----- Selected passage

The fire that has destroyed part of Notre Dame cathedral in Paris has appalled huge numbers. Millions of people in France and around the world have been shocked and distressed by the inferno that has wrought such damage to a national and religious symbol of great significance.

Many other people will rightly regret the gross disfigurement of a magnificent work of Gothic architecture. After all, the building and its interior artefacts are the product of breathtaking feats of human labour and imagination.

Their beauty will outlast the thoroughly reactionary purposes to which the cathedral has often been put over the centuries, including as a showcase for war booty looted from other nations.

But was the conflagration really a “tragedy” or “catastrophe” on the scale portrayed by large sections of the mass media? Nobody died, although some of the French capital’s courageous firefighters have been injured.

----------
----- Listed entries

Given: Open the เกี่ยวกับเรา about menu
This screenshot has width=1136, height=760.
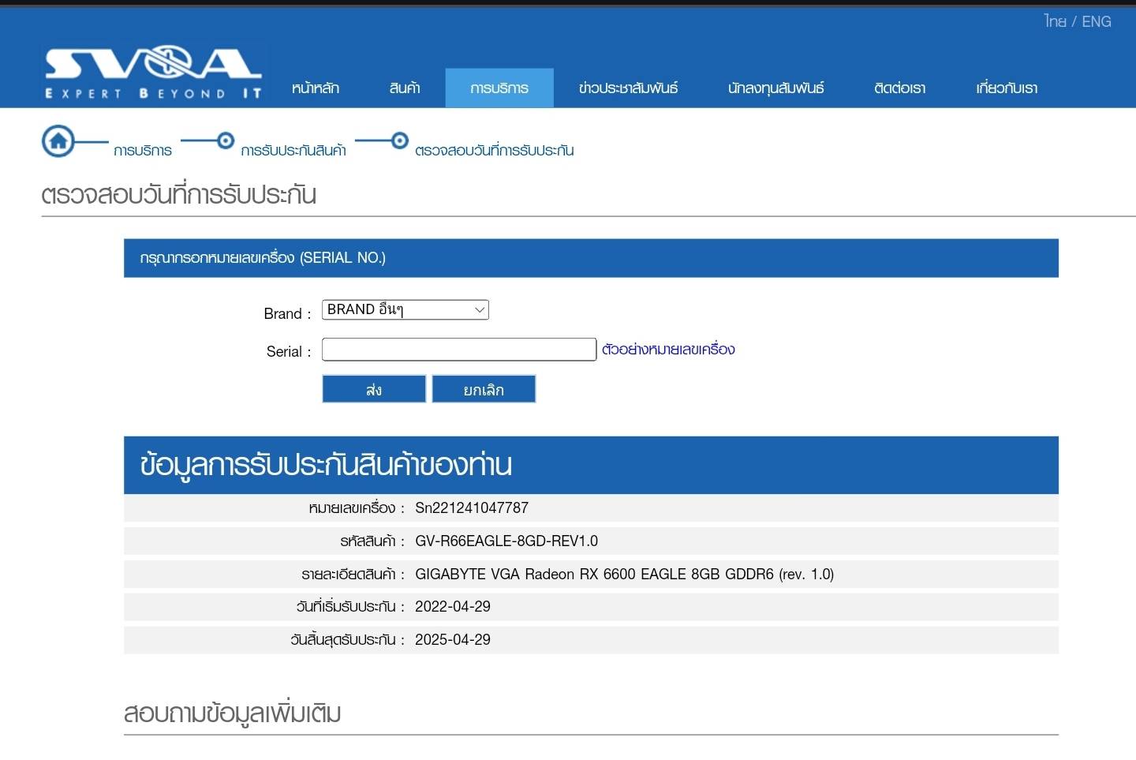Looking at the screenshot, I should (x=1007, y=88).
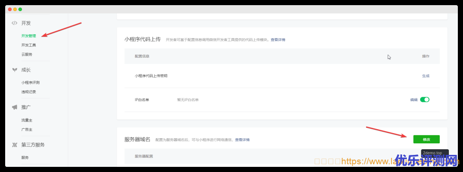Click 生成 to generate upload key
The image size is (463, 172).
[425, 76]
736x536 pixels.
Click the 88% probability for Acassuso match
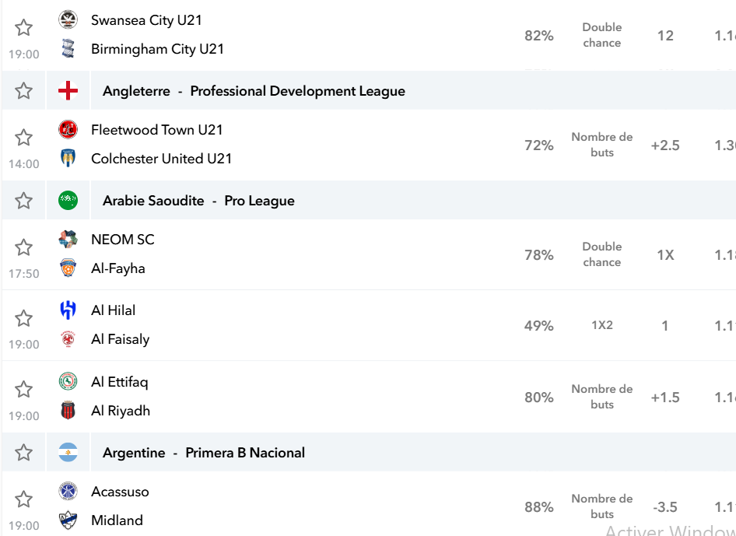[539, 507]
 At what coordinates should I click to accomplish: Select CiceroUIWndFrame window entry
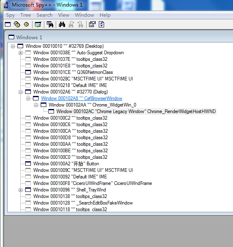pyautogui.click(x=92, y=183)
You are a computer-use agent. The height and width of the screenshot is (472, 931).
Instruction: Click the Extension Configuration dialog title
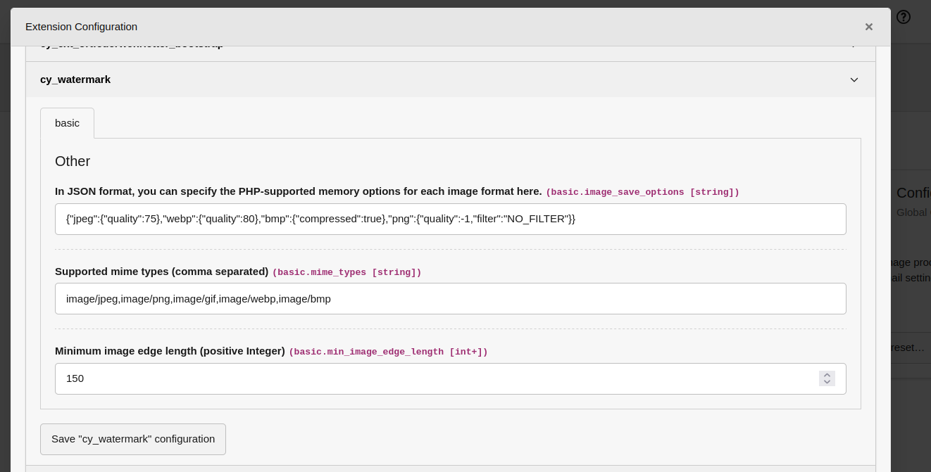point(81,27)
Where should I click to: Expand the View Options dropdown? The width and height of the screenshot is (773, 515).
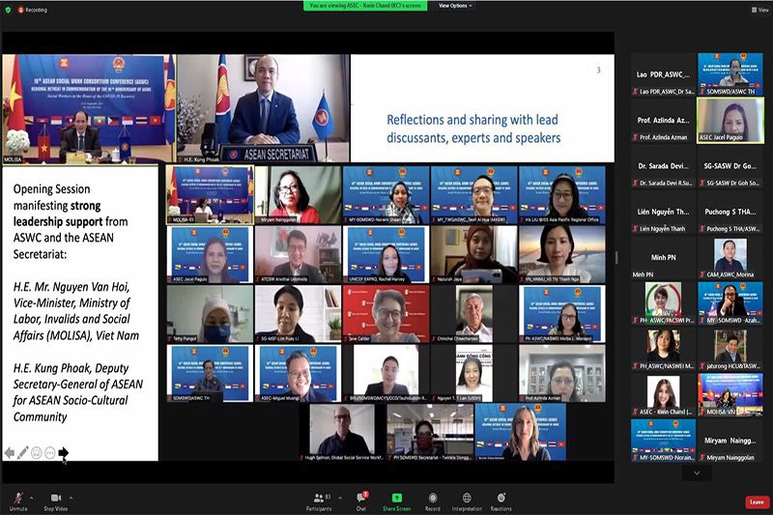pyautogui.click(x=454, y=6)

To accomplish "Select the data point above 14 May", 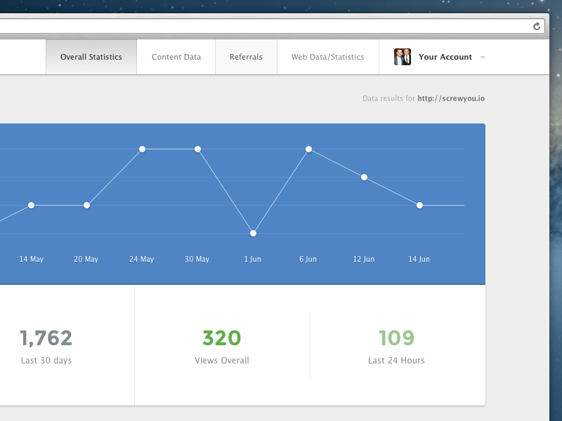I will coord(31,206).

----------

◆ Given request 1: In the passage on the Notre Dame fire, who has been injured?
◆ Given request 2: Put this sentence from the passage on the Notre Dame fire into Spanish: "Nobody died, although some of the French capital's courageous firefighters have been injured."

◆ Task response 1: Some of the French capital's courageous firefighters.

◆ Task response 2: Nadie murió, aunque algunos de los valientes bomberos de la capital francesa han resultado heridos.